TASK PROMPT:
Pull out every line of the rows below that contains the word "resolution".

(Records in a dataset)
>> START

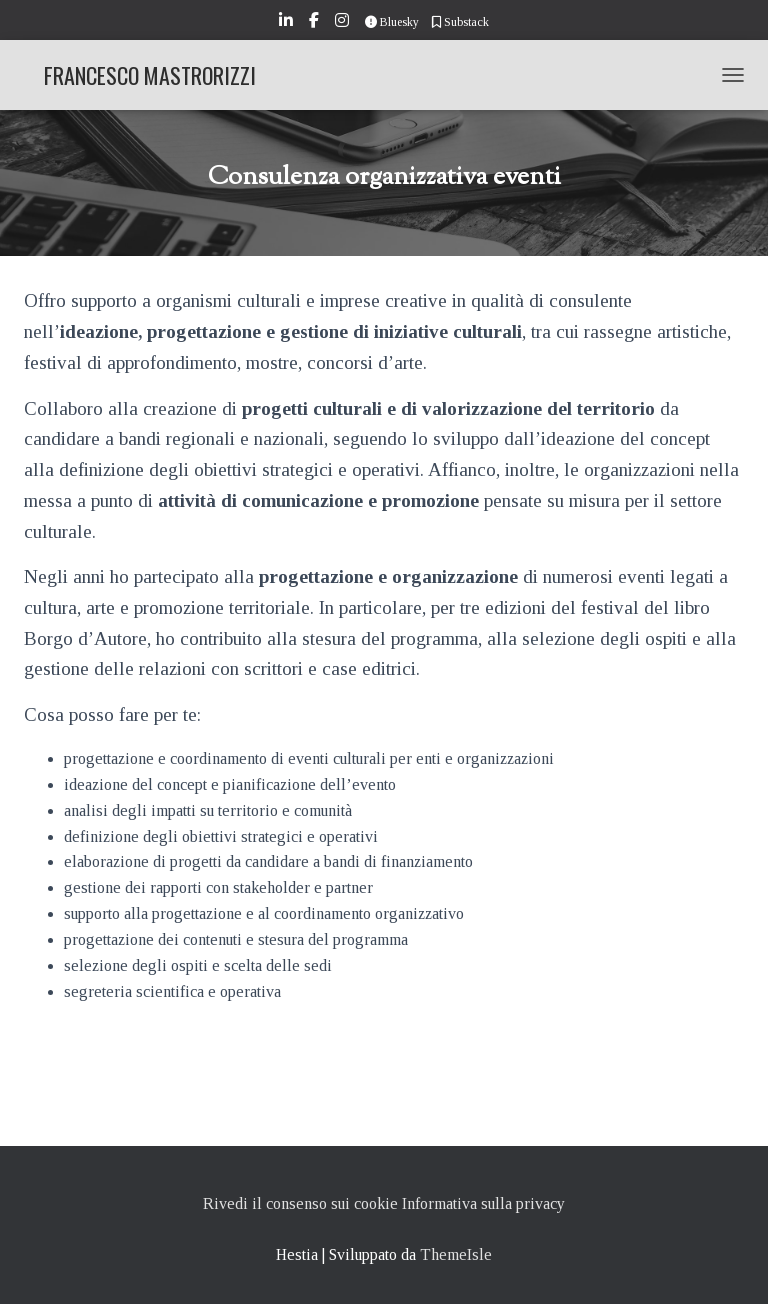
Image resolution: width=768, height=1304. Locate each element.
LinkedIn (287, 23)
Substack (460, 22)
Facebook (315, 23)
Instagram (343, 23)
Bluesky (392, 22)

>> END
>> START

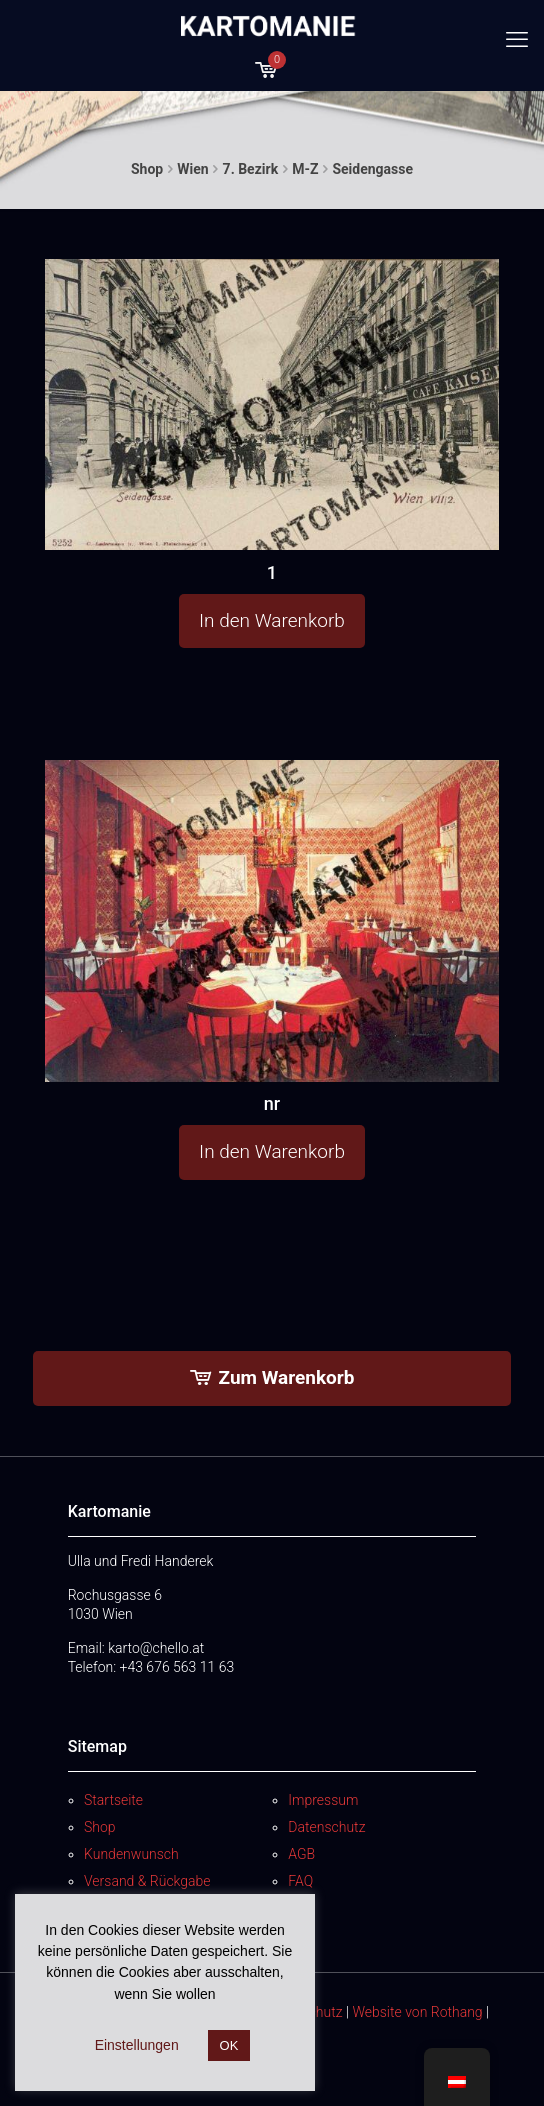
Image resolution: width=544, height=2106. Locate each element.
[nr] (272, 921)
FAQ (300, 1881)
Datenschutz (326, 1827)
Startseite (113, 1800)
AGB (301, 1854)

>> END

REPLY:
Image resolution: width=768, height=1304. Locate each element.
Image resolution: width=544, height=2106. Locate each element.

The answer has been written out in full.